[sc34wg3] Editorial structure of N0396
Patrick Durusau
sc34wg3@isotopicmaps.org
Tue, 22 Apr 2003 10:01:33 -0400
Martin,
Martin Bryan wrote:
>Patrick wrote
>
>
>
>>On a more technical issue, you might want to note that definition of
>>String in the SAM:
>>
>>
>>
>>>String
>>>
>>> Strings are sequences of abstract Unicode characters conforming to
>>> Unicode Normalization Form C [unicode]
>>> <http://www.isotopicmaps.org/sam/sam-model/#unicode>
>>>
>>>
>>>
>>While following the W3C for XML 1.1 (see details at:
>>http://www.w3.org/TR/charmod/) does exclude (unless this is one of those
>>optional things) other normalization forms that may be required in
>>non-Web based topic map contexts. This may be of particular significance
>>for systems using Chinese/Japanese texts in non-web based topic maps.
>>
>>
>
>Coming from someone who I seem to remember criticised me for suggesting that
>something other than the concrete abstract syntax should be applicable in
>SGML I find this somewhat rich ;-)
>
>
Glad to have made your day! (I recall my point being somewhat different
but do appreciate the irony.)
>W3C have, after much arguing and many years of wrangling, finally got around
>to agreeing a single prefered normalization form for Unicode within XML
>documents and Patrick wants us to allow topic map users to be able to adopt
>an alternative normalization scheme!!! This is supposed to make integration
>of topic maps easier in some way. Two topic maps, using different encodings,
>both in XTM cannot be merged safely if they adopt different normalization
>methods.
>
>
The question is does one normalization scheme, particularly one for the
web fit all topic maps? I really don't think that limiting topic maps to
the WWW is a good idea, have not in the past, do not now, unlikely in
the future. Note that I saw a note yesterday that 75% of all business
data in held in COBOL. Glad that the SAM allows any notation to be used
for locators.
I am not saying that two topic maps based on XTM should use different
normalizations nor that such would make "integration" easier. That is
both unfair and inaccurate. The SAM, as I understand it, is supposed to
be "the" data mdel for all topic maps. Are you suggesting that it is
only the data model for XTM based topic maps?
>Having said that, I do believe that this statement should not be part of the
>SAM model, but should be part of the XTM serialization of the model.
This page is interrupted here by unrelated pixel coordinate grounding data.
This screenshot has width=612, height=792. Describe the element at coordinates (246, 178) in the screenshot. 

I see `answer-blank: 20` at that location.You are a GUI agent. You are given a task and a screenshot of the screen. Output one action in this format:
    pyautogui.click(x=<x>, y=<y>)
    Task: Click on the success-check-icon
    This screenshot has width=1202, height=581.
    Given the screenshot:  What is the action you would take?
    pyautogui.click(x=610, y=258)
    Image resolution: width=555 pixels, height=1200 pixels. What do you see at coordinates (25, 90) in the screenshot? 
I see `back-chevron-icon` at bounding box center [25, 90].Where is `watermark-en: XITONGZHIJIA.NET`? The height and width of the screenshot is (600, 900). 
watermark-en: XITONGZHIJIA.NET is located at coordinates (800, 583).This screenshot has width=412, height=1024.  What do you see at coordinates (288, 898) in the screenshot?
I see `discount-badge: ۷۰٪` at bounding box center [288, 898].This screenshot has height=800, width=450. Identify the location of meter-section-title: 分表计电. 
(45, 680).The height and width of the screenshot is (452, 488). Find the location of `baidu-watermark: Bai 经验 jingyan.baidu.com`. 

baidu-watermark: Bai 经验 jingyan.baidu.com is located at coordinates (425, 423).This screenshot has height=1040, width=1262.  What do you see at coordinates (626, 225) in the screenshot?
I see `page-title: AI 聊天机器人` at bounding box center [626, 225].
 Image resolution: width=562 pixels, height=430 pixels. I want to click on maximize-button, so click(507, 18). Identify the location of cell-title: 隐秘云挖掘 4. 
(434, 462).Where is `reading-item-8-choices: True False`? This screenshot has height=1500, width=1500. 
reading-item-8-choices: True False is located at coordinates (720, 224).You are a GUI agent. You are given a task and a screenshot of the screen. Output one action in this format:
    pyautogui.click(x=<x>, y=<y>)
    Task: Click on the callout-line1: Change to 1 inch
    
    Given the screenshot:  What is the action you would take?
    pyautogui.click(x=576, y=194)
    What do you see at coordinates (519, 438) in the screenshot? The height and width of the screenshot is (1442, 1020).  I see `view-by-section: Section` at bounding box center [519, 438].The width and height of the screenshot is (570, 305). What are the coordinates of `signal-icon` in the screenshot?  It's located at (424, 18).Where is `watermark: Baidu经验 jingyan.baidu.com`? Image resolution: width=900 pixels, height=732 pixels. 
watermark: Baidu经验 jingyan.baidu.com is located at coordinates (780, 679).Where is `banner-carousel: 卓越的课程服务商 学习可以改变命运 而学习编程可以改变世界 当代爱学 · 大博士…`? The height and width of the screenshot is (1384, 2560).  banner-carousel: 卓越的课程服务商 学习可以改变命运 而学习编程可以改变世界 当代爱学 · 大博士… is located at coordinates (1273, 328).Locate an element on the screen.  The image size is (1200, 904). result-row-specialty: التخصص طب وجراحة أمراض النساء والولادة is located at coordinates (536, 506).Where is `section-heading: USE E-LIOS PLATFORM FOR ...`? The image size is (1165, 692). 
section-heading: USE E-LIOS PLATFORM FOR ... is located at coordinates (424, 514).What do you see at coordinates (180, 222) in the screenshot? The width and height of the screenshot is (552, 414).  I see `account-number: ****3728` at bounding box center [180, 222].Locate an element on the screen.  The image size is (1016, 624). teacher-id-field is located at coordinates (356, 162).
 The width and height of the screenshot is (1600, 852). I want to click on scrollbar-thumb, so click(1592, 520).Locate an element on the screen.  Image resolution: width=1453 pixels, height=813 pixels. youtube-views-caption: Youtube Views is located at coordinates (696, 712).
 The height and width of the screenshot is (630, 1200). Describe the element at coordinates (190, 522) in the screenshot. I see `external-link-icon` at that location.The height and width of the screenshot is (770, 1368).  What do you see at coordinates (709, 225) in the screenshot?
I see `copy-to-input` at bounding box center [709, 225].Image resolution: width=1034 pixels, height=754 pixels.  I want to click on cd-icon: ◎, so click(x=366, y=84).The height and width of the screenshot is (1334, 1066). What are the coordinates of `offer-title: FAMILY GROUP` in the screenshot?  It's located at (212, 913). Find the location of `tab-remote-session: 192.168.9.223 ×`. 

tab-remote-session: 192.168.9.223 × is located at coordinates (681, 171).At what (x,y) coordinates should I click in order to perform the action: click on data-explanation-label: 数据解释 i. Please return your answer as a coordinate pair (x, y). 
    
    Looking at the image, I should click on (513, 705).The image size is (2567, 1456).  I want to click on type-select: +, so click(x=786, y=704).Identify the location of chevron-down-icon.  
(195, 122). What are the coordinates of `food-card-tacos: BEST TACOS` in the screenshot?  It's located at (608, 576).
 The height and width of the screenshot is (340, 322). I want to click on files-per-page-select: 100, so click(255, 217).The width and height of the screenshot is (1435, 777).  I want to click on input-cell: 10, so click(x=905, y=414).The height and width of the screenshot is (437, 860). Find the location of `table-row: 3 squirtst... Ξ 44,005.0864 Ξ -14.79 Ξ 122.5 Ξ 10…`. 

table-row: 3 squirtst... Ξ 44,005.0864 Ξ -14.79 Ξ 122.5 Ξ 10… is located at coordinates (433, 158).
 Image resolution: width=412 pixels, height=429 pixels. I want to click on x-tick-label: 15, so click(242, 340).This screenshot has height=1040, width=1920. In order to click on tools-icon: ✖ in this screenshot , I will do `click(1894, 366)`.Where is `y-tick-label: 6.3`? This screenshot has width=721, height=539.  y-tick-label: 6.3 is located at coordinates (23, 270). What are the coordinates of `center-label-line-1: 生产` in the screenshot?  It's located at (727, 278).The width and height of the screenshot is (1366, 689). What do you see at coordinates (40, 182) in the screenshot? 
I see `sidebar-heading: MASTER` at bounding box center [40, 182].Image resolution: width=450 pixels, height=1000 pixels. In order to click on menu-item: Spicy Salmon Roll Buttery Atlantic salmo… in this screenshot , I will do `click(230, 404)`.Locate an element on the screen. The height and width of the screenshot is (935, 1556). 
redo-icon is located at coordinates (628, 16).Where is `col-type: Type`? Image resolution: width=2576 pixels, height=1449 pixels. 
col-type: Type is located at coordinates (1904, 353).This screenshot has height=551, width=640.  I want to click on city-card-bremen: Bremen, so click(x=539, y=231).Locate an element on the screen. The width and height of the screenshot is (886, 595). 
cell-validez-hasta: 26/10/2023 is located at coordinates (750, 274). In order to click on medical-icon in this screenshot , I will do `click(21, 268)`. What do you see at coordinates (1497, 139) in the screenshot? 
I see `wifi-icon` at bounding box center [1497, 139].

As HyTM
>is based on SGML rather than XML we can expect user-defined character sets
>to be defined as part of HyTM. We can, of course, agree to differ as to
>whether or not topic maps based on different character sets need to be
>normalized to conform to Form C before being interchanged/merged. This
>subject should be added to one of the discussion lists for London, but I'd
>hate to suggest which one.
>
All jousting aside, I think this comes close to my original point.
Patrick
--
Patrick Durusau
Director of Research and Development
Society of Biblical Literature
pdurusau@emory.edu
Co-Editor, ISO Reference Model for Topic Maps